EXERCISE 1
Answer these questions from the text on Libya and the UN sanctions, one line each:
(a) On what date did the Security Council vote resolution 748?
(b) What was Colonel Qaddafi's latest proposal for the trial?
(c) In what month and year did the International Court of Justice rule that it had jurisdiction to hear the case?
EXERCISE 2
Reproduce word for word the part of the text on Libya and the UN sanctions starting with "On 11 November" and going on through "and gas industries.".
EXERCISE 3
Pick up the text on Libya and the UN sanctions where it stops and keep writing it.

Libya refused during seven years the extradition of the two suspects on the grounds that the Libyan constitution forbids the extradition of its nationals, as is the case for most countries. As a result of this refusal, the Security Council, on 31 March 1992, voted resolution 748. Under the terms of this resolution all air traffic to and from Libya was forbidden while arms sales to the country were prohibited.

On 11 November 1993, the Security Council imposed, by resolution 883, more sanctions: Libyan assets abroad should be frozen, with the exception of the revenues of oil exports, and export to Libya of some equipment for the oil and gas industry was prohibited; the offices of Libyan Arab Airlines abroad had to be closed and all help to Libyan civil aviation (sale of airplanes and spare parts, training of pilots…) was also prohibited. The US, who already severed commercial and economic links with Libya and froze Libyan assets in the US in 1986, widened so its sanctions to other countries in 1996. The US Congress went even further by voting the Iran-Libyan Sanctions Act under which sanctions would be imposed on foreign countries that invest more than 40 million $ a year in the Iranian or Libyan oil and gas industries.

While refusing to hand over the suspects, Libya was seeking a way out of the problem. Colonel Qaddafi in many occasions said that he would not oppose himself if the two decided, voluntarily, to hand over themselves and insisted constantly on a fair and honest trial, that would be impossible in Scotland or the United States. He proposed different other possibilities: a trial in Libya, the jurisdiction of the Arab League, an Islamic Tribunal in the UK or elsewhere and a trial in another, neutral country. His latest proposal was a trial in the Netherlands with Scottish judges under Scottish law.

Until 1998, the United States and the United Kingdom rejected all these proposals and wanted Libya simply to hand over the suspects to them.
In the meantime, Libya started proceedings before the International Court of Justice (ICJ) in The Hague which in February 1998 ruled that it had jurisdiction to hear the case and concluded that Libya’s application was admissible.

DATA EXCERPTS
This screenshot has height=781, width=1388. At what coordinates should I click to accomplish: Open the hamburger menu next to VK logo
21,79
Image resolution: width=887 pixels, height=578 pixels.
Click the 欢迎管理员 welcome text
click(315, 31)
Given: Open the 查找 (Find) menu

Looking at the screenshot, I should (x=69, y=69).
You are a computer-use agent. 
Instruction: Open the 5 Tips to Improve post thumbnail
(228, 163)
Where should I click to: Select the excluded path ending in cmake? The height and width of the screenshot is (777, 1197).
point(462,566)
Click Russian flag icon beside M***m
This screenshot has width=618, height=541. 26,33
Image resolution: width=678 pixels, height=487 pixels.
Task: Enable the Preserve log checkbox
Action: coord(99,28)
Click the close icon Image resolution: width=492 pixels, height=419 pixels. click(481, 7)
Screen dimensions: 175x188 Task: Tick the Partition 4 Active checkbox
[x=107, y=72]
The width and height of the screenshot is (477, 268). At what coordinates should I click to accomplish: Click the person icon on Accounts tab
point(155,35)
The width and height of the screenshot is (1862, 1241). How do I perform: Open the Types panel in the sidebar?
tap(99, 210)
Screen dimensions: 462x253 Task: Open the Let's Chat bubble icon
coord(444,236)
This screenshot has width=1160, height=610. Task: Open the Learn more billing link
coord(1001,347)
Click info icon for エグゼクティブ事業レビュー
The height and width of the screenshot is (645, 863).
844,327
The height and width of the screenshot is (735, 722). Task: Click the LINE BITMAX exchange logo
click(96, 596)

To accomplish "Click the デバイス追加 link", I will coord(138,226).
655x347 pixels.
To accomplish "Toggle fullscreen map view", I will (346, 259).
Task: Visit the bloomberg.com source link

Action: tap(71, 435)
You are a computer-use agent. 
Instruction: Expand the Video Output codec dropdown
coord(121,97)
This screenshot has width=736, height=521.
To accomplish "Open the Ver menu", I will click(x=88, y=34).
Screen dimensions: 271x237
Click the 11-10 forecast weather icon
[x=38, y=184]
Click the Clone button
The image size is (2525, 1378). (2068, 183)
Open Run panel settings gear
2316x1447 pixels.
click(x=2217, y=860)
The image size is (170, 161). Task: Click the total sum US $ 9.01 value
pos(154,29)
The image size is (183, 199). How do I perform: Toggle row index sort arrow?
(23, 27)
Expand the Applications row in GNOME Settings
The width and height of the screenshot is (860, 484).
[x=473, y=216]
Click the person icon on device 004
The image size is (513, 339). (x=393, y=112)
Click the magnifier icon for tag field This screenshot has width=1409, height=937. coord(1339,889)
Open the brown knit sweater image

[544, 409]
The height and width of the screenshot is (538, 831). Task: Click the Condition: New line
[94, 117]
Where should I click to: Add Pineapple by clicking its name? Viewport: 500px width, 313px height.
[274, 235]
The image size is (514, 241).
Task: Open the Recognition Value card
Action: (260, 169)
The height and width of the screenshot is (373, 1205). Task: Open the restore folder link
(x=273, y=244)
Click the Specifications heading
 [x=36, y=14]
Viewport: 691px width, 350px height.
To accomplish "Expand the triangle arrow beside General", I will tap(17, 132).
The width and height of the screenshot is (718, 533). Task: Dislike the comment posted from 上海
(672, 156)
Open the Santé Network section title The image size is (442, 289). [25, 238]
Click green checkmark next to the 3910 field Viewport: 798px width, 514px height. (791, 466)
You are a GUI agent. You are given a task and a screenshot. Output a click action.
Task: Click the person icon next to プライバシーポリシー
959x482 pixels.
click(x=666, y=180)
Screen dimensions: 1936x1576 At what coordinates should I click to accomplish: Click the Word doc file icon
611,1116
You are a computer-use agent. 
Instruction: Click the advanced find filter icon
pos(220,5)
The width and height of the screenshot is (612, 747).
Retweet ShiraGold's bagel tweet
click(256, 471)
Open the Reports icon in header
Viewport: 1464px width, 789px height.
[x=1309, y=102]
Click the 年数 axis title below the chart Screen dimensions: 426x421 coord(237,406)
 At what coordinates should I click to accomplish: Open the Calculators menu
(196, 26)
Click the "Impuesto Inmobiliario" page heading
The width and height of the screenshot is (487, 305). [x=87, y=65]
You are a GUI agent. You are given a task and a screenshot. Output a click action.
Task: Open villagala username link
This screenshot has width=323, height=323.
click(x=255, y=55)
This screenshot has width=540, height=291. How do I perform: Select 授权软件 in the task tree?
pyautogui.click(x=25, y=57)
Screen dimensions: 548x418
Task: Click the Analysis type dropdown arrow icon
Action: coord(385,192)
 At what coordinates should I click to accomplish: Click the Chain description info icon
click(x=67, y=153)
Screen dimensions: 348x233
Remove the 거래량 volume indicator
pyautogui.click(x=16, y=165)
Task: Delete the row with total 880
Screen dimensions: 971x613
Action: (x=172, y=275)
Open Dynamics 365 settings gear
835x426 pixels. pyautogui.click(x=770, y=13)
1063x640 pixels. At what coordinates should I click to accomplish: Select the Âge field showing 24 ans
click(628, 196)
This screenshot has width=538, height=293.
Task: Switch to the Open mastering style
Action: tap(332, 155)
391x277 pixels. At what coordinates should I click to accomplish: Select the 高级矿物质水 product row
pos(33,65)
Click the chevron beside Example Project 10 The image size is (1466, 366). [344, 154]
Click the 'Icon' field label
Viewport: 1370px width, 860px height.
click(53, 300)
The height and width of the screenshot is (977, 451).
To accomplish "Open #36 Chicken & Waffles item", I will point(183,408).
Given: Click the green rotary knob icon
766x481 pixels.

TASK RESULT 1
(a) 31 March 1992
(b) A trial in the Netherlands with Scottish judges under Scottish law
(c) February 1998

TASK RESULT 2
On 11 November 1993, the Security Council imposed, by resolution 883, more sanctions: Libyan assets abroad should be frozen, with the exception of the revenues of oil exports, and export to Libya of some equipment for the oil and gas industry was prohibited; the offices of Libyan Arab Airlines abroad had to be closed and all help to Libyan civil aviation (sale of airplanes and spare parts, training of pilots…) was also prohibited. The US, who already severed commercial and economic links with Libya and froze Libyan assets in the US in 1986, widened so its sanctions to other countries in 1996. The US Congress went even further by voting the Iran-Libyan Sanctions Act under which sanctions would be imposed on foreign countries that invest more than 40 million $ a year in the Iranian or Libyan oil and gas industries.

TASK RESULT 3
In August 1998, following the ruling of the International Court of Justice, the Us and UK revised their stand and agreed to a trial in the Netherlands with a tribunal of Scottish judges. Consequently, the Security Council endorsed, on 27 August 1998, by resolution 1192 this new development and stated that all UN sanctions would be suspended as soon as the two Libyan suspects would be in the Netherlands.
In December 1998 UN Secretary General Kofi Annan went to Tripoli in the hope of convincing Libya to hand over the suspects.

Meanwhile, the Netherlands put a former US air base temporarily declared British territory at the disposal of the Scottish court and, in the United Kingdom the law was adapted to allow Scottish judges to sit abroad. Libya insisted that some questions needed to be resolved before to two could leave like, i.a. guaranties that the two, after arrival in the Netherlands, would not be put on a plane to the UK or the US and that foreign secret services would not have access to the detainees while awaiting their trial or after the trial. Another stumbling block was the place were the suspects, if convicted, would serve their prison sentences. Tripoli insisted that they should go to jail in Libya while the US and the UK wanted them to serve their terms in Scotland.

Following a Saudi-South African-UN mediation, the two suspects finally arrived for trial in Camp Zeist in the Netherlands on April 5, 1999.
United Nations sanctions imposed on Libya during seven years were suspended the same day.

On 31 January 2001, the three-judge jury found one Libyan defendant, Mr. Abdel Basset Ali Megrahi, guilty and sentenced him to life in prison. The other defendant, Mr. Lamen Khalifa Fhimah, was acquitted and immediately returned to Libya. Ali Megrahi is serving his sentence in Barlinnine prison (Scotland) and he has appealed against his conviction in the European Court of Human rights. Afterwards, the United States and the UK announced that they would nevertheless maintain UN sanctions until Libya openly admitted its responsibility in the bombing and compensated the families of the victims.

On 27 July 2001the US Congress extended the Iran and Libya Sanctions Act (D’Amato Act) for another five years. President Bush also renewed the National Emergency Status in regards to Libya in January 2003, arguing that Libya continues posing a threat to the US. The EU has repeatedly expressed its regrets about this decision as the Union is opposed to unilateral sanctions laws with extraterritorial effects.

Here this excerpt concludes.